- _À faire_
Répondez aux questions suivantes à partir de l'article sur le rapport de Benjamin Stora.
1. À quelle date l'historien a-t-il remis son rapport au Président de la République ?
2. Selon le rapport, combien de résidents en France sont toujours concernés par la mémoire de l'Algérie ?
3. Quelle date l'historien propose-t-il pour rendre hommage aux harkis ?

- _Extrait du texte_
◇ ◇ ◇ ◇ ◇ ◇ ◇

Emmanuel Macron l’avait mandaté en juillet 2020 pour "dresser un état des lieux juste et précis" sur la mémoire de la colonisation et de la guerre d’Algérie. Après avoir remis son rapport à l’Élysée en janvier dernier, l’historien Benjamin Stora était auditionné ce mercredi 5 avril par la commission des affaires culturelles et de l’éducation de l'Assemblé nationale.
Le présent est tumultueux mais l'historien fait confiance au temps long. Si les relations franco-algériennes ont été particulièrement tendues ces dernières semaines, suite au report sine die de la visite de Jean Castex prévue en avril à Alger, et aux propos du ministre algérien du Travail, Hachemi Djaâboub, qui a qualifié la France d'"ennemi traditionnel et éternel", Benjamin Stora ne désespère pas. Devant les députés, l'historien spécialiste de l’Algérie française et post-coloniale est revenu sur les conclusions de son rapport, remis le 20 janvier 2021 au Président de la République. Formulant le vœu que les deux pays avancent de concert sur le chemin d’une mémoire apaisée, il espère œuvrer à une "réconciliation des peuples français et algérien".
"Soixante ans après, l’Histoire est encore un champ en désordre, en bataille quelquefois", écrit Benjamin Stora dans son rapport. L'historien plaide pour une reconnaissance affirmée des crimes commis durant la colonisation, puis durant la guerre, longtemps oubliés ou minimisés en France. Ainsi du conflit lui-même, qui, bien qu'il ait duré près de huit années, est longtemps resté sans nom, ou pudiquement appelé "événements d’Algérie". L’objectif est de mettre fin à ce que Benjamin Stora nomme la "communautarisation des mémoires".
L'historien considère que "tout groupe appartenant à cette histoire est spécifique, mais aucun n’est exceptionnel et nul ne doit être placé au-dessus des autres. Or, chaque groupe exige une empathie à sens unique, unilatérale, exclusive". Lutter contre cet antagonisme mémoriel est un enjeu d'autant plus important, note le rapport, qu’"aujourd’hui, en France, plus de sept millions de résidents sont toujours concernés par l’Algérie, ou plutôt, par la mémoire de l’Algérie".
Pour mettre un terme à "la mémoire hémiplégique" et favoriser "la circulation mémorielle", l’historien préconise ainsi la mise en place d’une commission chargée d'impulser des initiatives partagées entre la France et l'Algérie relatives à leur histoire commune. Il propose également de commémorer les différentes dates symboliques du conflit, du massacre de travailleurs algériens à Paris le 17 octobre 1961, aux accords d'Evian du 19 mars 1962, en passant par un hommage aux harkis le 25 septembre.

◇ ◇ ◇ ◇ ◇ ◇ ◇

Entrées du jeu de données enregistré
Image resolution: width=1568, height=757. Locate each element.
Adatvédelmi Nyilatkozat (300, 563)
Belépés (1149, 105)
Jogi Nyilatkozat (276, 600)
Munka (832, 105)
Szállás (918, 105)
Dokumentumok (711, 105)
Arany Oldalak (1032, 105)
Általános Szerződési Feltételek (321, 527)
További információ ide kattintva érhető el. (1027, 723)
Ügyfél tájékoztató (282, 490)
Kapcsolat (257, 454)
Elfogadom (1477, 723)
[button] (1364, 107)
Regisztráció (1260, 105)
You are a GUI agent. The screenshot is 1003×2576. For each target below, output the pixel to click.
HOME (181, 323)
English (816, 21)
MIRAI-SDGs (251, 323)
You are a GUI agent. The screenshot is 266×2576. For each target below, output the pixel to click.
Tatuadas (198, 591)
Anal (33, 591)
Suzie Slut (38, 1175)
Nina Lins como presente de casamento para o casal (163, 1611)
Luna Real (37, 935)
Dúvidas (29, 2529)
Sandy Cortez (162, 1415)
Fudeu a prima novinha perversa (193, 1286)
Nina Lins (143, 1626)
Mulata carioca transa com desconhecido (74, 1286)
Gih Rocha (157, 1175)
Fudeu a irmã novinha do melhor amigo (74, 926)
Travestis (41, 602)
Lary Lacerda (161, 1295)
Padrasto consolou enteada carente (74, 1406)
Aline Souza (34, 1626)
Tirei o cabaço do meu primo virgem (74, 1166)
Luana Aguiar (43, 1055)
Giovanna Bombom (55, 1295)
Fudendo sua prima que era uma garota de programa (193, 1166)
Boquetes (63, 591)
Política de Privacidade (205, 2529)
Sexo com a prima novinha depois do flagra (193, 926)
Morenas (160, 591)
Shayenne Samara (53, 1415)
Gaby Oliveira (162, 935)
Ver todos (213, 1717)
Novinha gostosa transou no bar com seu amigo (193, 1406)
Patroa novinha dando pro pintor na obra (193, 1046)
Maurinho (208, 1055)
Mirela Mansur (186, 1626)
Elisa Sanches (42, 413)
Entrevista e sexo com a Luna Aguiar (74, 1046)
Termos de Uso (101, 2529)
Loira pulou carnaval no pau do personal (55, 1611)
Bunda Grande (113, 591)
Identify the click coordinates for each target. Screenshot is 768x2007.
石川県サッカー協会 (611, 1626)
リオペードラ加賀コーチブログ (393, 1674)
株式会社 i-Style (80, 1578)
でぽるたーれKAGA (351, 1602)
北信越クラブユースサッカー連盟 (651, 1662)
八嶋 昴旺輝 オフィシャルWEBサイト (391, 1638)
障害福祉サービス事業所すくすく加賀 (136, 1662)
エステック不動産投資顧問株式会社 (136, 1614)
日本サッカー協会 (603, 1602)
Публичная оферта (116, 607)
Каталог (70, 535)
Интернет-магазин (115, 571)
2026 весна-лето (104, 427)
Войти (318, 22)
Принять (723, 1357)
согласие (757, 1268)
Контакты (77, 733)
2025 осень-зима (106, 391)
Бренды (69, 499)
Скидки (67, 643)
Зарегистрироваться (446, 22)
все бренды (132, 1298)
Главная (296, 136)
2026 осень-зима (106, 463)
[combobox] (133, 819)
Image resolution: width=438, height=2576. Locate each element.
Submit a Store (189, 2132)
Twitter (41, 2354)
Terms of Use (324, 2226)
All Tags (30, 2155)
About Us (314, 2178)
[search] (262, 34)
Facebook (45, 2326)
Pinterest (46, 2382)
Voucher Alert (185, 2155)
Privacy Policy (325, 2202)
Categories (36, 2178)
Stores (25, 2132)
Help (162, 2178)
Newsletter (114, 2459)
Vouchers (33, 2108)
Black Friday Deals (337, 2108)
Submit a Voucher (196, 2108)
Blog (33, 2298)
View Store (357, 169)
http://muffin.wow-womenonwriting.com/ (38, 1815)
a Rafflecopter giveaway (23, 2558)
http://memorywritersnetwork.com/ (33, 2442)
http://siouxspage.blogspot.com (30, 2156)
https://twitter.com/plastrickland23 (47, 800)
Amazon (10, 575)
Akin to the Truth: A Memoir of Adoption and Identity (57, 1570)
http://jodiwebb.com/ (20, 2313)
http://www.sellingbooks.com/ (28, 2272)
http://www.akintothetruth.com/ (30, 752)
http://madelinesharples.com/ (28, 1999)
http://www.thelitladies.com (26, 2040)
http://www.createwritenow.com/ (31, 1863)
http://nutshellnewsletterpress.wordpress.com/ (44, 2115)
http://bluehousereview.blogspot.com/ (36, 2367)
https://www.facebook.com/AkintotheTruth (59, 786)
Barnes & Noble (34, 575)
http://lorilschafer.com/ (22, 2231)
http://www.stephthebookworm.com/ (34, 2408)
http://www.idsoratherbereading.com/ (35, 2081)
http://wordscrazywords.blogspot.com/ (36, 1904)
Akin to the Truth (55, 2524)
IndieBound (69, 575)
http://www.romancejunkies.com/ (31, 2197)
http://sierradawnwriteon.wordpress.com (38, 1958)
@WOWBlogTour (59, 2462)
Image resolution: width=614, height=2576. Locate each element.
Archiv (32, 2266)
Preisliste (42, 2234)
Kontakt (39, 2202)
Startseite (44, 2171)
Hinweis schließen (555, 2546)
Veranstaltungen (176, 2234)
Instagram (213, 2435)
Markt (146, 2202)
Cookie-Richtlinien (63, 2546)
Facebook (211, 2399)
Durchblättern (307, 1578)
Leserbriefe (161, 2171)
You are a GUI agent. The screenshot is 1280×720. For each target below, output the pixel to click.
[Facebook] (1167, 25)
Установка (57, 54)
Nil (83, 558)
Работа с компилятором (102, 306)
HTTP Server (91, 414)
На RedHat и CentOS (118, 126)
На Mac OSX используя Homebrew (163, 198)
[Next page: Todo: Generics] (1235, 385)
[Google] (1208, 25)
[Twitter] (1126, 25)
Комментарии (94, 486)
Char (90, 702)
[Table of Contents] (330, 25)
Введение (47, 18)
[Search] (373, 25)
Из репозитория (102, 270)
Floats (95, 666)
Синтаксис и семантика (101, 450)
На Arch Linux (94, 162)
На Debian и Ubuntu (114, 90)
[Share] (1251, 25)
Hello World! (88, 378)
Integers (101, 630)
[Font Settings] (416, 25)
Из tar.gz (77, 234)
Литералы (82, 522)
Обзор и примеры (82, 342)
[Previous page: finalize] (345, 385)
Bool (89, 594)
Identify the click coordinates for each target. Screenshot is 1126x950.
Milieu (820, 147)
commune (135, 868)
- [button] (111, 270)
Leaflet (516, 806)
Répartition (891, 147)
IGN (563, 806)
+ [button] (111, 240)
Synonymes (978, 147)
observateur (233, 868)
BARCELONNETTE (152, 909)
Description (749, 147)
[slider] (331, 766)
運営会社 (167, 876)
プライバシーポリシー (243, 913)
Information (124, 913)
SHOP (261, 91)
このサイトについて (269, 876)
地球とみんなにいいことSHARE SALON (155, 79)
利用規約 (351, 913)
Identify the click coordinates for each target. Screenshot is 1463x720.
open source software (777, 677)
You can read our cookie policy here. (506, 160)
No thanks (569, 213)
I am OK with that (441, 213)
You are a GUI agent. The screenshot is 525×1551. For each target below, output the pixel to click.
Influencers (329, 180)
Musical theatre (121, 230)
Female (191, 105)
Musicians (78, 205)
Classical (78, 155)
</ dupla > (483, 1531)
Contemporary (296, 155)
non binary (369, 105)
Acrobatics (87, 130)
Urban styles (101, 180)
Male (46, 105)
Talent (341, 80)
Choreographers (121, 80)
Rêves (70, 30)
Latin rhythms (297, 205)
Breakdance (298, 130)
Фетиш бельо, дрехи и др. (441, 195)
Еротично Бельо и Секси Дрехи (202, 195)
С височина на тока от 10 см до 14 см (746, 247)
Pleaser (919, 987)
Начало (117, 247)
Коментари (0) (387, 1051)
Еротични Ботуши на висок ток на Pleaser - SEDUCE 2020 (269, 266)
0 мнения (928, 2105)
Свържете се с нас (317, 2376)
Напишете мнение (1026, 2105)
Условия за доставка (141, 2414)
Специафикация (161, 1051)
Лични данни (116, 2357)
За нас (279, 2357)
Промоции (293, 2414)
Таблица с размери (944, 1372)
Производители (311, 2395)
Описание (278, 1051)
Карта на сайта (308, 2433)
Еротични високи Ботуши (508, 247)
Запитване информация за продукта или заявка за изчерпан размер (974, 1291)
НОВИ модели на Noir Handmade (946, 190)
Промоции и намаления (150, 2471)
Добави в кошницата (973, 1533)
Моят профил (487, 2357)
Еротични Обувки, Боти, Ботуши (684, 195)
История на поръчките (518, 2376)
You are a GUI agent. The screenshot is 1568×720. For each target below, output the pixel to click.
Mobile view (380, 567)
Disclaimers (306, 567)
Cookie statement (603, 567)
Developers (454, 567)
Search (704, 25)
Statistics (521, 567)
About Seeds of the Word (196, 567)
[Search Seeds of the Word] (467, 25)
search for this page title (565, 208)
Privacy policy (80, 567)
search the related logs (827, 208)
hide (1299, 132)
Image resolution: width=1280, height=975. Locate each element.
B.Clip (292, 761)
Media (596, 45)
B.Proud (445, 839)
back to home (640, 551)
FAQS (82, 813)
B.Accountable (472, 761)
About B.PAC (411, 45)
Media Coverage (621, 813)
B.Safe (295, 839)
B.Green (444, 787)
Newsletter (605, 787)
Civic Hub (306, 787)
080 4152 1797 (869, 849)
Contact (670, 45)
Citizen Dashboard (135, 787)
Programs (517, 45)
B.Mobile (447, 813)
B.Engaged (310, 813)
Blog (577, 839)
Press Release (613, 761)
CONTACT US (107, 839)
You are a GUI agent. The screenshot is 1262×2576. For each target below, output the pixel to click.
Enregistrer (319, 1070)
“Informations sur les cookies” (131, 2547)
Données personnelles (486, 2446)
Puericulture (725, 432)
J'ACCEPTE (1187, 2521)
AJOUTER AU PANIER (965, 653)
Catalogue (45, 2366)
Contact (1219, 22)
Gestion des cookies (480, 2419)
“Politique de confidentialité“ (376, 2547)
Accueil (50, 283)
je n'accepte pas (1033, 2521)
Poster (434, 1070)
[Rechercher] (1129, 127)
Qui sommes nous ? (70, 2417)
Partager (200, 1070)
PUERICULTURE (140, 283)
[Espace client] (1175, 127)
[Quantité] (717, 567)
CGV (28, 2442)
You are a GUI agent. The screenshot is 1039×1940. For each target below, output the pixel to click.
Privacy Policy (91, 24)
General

◇ ◇ ◇ ◇ ◇ ◇ ◇

- _Solution rédigée_
1. Le 20 janvier 2021.
2. Plus de sept millions.
3. Le 25 septembre.